-- Opening Marker --

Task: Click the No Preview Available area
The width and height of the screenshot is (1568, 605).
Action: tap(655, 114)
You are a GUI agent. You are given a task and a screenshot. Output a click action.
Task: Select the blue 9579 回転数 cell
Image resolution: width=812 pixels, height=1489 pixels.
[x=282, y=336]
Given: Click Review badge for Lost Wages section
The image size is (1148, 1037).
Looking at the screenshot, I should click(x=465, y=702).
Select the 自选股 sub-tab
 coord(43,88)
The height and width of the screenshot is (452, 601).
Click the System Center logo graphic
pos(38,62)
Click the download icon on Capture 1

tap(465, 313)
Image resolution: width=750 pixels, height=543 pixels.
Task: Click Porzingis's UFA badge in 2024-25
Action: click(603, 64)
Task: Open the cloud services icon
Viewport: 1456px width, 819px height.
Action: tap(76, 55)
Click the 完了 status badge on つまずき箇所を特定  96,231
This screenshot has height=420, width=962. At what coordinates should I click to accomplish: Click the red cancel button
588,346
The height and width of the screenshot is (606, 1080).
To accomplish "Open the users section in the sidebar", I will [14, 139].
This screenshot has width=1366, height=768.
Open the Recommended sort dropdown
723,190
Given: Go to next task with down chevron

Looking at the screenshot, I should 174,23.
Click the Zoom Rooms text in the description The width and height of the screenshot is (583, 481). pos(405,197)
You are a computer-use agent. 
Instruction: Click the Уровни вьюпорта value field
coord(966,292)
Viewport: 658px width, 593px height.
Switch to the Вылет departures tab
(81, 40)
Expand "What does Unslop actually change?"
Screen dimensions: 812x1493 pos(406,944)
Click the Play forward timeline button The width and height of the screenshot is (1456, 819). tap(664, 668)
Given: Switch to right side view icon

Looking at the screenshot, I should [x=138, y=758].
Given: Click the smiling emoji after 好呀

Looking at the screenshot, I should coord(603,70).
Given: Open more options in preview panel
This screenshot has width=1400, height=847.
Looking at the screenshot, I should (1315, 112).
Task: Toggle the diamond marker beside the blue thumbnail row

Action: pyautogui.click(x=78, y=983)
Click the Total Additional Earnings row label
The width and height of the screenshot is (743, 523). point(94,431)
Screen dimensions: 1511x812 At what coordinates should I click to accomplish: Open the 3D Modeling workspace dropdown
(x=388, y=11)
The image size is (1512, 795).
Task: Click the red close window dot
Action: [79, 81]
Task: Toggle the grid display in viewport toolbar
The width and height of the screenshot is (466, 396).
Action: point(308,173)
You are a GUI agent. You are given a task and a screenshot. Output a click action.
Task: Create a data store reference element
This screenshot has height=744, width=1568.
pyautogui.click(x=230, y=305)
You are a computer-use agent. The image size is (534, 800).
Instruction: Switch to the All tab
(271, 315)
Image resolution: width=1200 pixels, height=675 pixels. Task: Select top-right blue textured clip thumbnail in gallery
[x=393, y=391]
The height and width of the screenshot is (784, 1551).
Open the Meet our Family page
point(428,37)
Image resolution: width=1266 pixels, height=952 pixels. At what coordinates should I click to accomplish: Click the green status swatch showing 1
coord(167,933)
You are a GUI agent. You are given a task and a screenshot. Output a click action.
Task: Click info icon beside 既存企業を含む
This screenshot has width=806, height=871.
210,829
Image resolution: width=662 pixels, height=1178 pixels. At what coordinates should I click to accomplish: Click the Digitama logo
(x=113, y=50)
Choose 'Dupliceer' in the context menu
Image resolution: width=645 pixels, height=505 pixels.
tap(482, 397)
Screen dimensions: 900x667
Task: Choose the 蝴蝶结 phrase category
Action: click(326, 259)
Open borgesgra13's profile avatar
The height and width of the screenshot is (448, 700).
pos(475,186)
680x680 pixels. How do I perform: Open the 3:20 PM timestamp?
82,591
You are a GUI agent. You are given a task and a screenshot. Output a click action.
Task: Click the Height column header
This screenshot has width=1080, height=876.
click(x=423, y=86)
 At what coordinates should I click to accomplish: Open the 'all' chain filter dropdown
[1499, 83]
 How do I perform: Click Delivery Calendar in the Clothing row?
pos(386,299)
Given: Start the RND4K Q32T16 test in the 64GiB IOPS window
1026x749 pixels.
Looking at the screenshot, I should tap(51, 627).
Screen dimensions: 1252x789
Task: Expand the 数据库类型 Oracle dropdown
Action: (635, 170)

-- Closing Marker --

| HOW TO COMPLETE THIS TASK |
Work through the data line by line and state how many lines have the string "computer"; add nothing else.

| RESULT OF THIS TASK |
2